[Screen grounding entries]
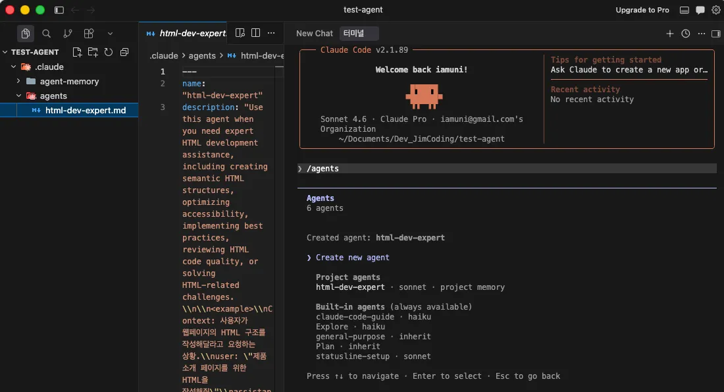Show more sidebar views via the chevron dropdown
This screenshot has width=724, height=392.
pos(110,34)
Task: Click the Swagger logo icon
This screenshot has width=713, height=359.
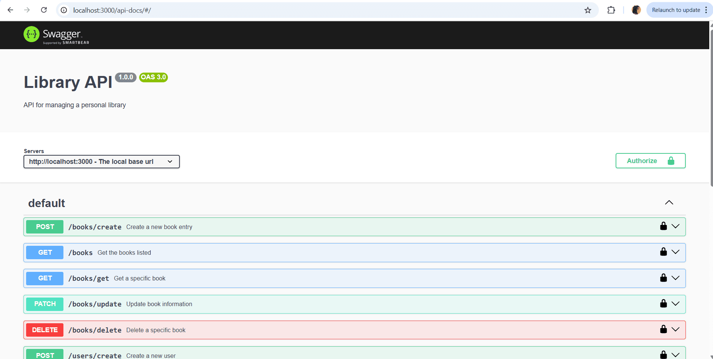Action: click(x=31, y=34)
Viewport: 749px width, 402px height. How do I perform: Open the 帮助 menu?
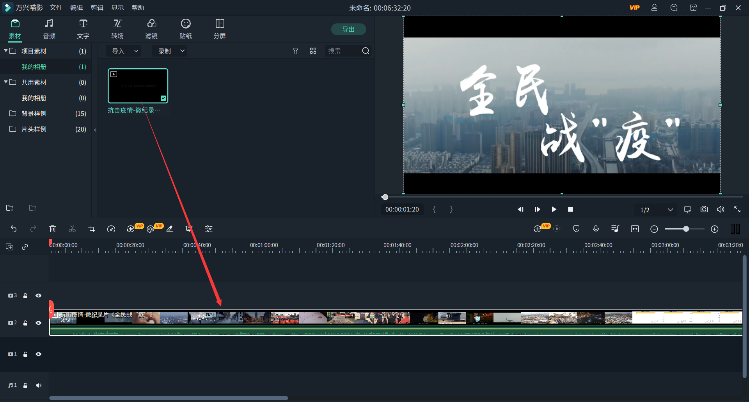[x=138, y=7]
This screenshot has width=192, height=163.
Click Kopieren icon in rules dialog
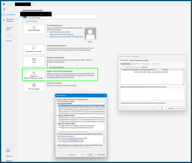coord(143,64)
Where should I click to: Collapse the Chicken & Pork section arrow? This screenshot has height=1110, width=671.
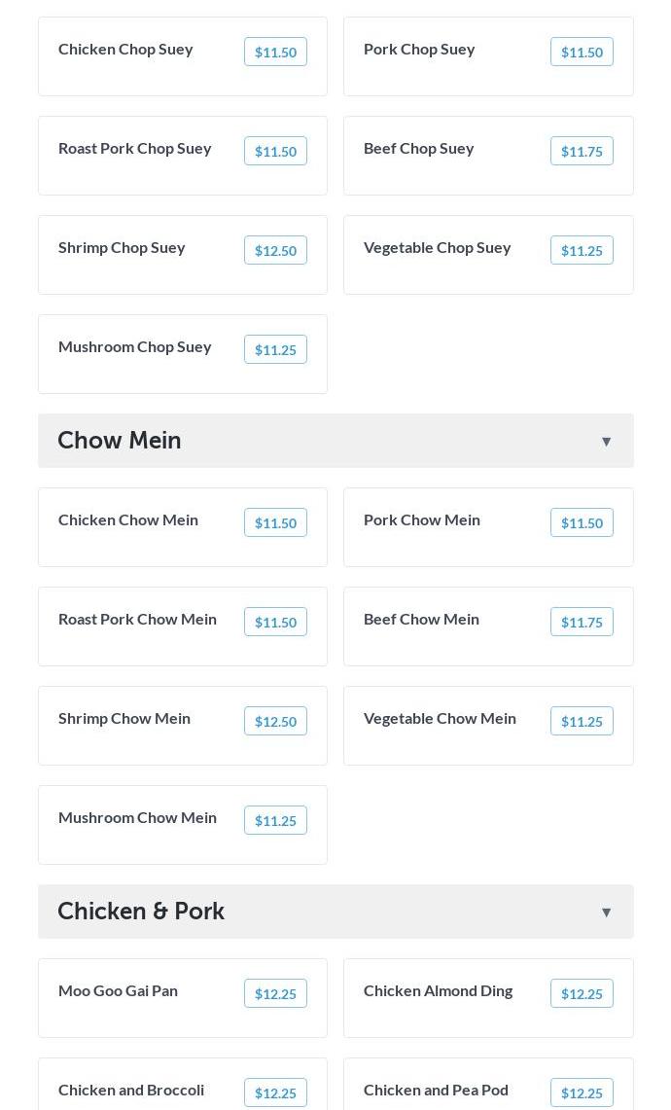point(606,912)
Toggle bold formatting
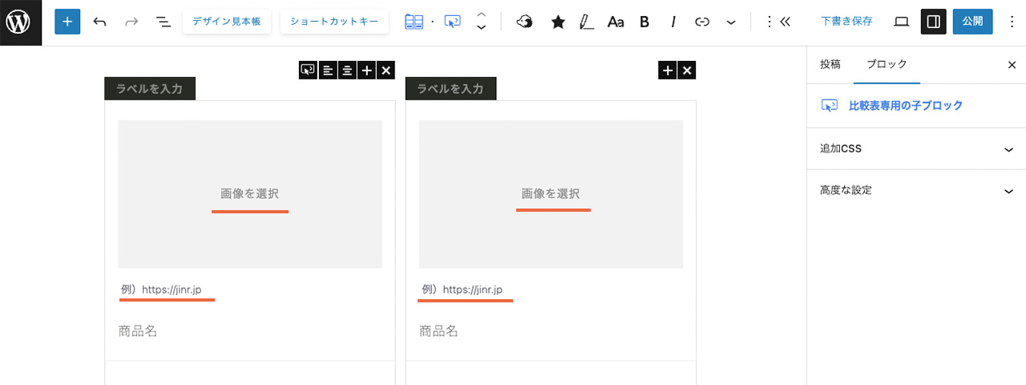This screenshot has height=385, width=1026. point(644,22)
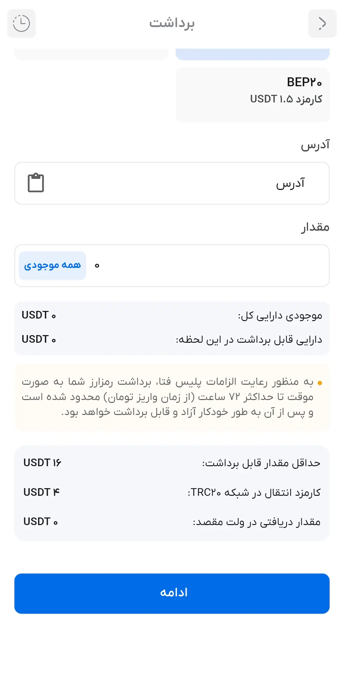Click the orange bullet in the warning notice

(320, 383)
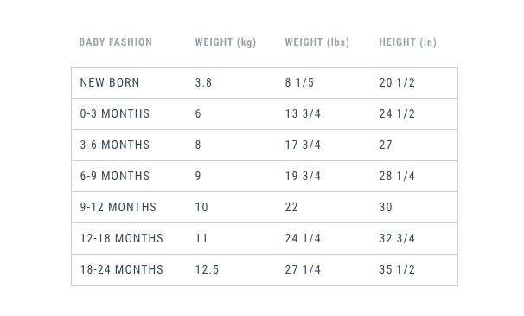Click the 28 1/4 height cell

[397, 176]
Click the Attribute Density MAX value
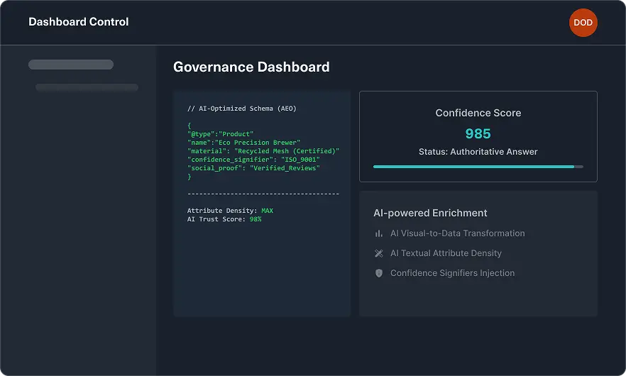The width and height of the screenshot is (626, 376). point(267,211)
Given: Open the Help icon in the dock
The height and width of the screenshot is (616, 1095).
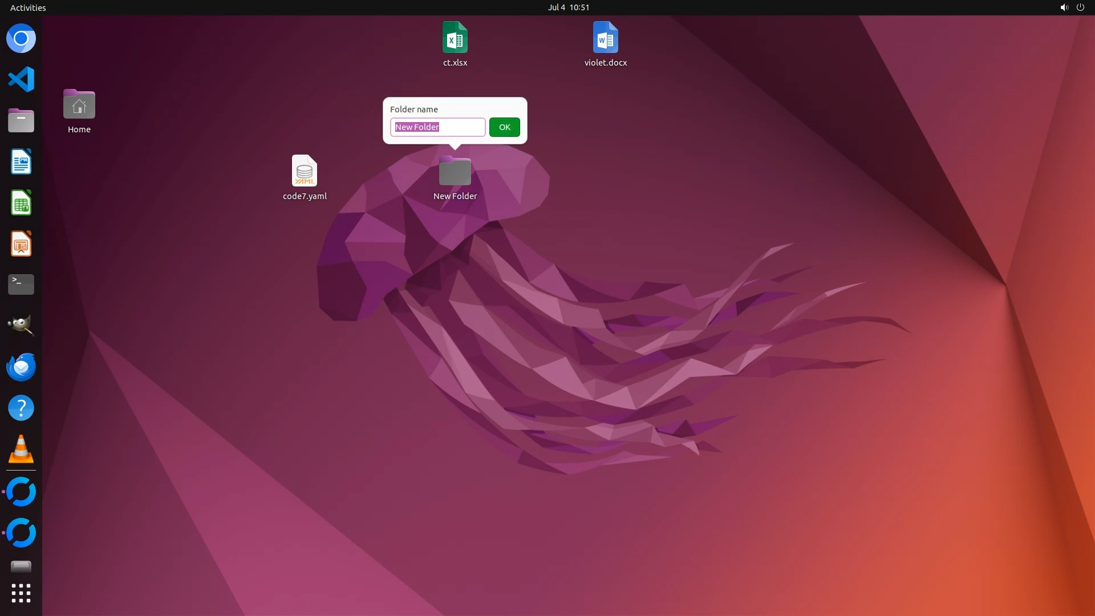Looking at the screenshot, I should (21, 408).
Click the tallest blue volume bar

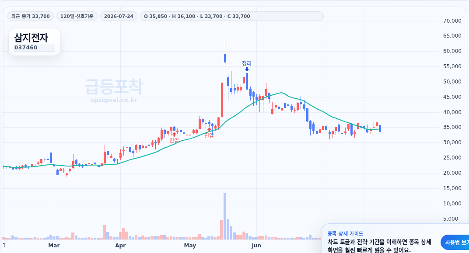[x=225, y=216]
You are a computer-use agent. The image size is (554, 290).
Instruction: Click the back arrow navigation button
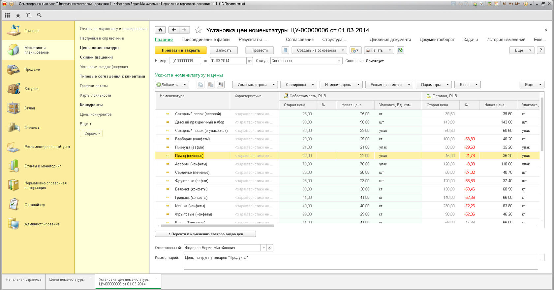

What you should do:
Rewrite every line of the entries above as a numbered list, leaving out blank lines and the pictures.

Solution:
1. Show more sidebar views via the chevron dropdown
2. This screenshot has width=724, height=392.
3. pos(110,34)
4. Task: Click the Swagger logo icon
5. This screenshot has width=713, height=359.
6. Action: click(x=31, y=34)
7. Viewport: 749px width, 402px height. How do I perform: Open the 帮助 menu?
8. [x=138, y=7]
9. This screenshot has width=192, height=163.
10. Click Kopieren icon in rules dialog
11. coord(143,64)
12. Where should I click to: Collapse the Chicken & Pork section arrow? This screenshot has height=1110, width=671.
13. point(606,912)
14. Toggle bold formatting
15. This screenshot has height=385, width=1026. point(644,22)
16. Click the orange bullet in the warning notice
17. (320, 383)
18. Click the 28 1/4 height cell
19. [397, 176]
20. Click the Attribute Density MAX value
21. The width and height of the screenshot is (626, 376). point(267,211)
22. Given: Open the Help icon in the dock
23. The height and width of the screenshot is (616, 1095).
24. Looking at the screenshot, I should (21, 408).
25. Click the tallest blue volume bar
26. [x=225, y=216]
27. You are a computer-use agent. The image size is (554, 290).
28. Instruction: Click the back arrow navigation button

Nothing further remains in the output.